(Brief): Beginning at the line containing "Toggle the hamburger main menu", print every line until the records end, keeping each exactly as it is.

--------------------

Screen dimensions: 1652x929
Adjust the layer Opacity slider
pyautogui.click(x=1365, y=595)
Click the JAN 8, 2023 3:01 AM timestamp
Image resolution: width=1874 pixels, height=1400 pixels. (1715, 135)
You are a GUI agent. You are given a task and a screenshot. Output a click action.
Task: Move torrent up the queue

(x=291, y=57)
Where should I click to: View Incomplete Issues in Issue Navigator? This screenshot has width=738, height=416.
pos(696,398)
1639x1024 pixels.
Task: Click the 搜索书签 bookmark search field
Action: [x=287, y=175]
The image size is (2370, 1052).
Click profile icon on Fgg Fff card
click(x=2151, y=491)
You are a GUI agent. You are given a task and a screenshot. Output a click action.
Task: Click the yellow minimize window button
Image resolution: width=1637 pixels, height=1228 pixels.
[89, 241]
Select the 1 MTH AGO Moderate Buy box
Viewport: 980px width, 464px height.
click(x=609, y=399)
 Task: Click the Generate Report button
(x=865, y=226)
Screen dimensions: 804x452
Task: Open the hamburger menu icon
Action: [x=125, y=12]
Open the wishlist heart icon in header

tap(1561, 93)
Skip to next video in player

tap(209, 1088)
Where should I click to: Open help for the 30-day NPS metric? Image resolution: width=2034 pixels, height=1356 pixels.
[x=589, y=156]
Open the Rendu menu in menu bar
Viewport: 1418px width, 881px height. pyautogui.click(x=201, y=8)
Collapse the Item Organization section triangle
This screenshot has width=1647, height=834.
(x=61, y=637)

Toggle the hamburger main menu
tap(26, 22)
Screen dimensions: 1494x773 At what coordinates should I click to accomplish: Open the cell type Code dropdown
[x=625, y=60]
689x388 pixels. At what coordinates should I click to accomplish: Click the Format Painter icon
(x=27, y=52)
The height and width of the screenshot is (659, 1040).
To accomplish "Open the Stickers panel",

--------------------

(Expected answer):
Toggle the hamburger main menu
tap(26, 22)
Screen dimensions: 1494x773 At what coordinates should I click to accomplish: Open the cell type Code dropdown
[x=625, y=60]
689x388 pixels. At what coordinates should I click to accomplish: Click the Format Painter icon
(x=27, y=52)
The height and width of the screenshot is (659, 1040).
To accomplish "Open the Stickers panel",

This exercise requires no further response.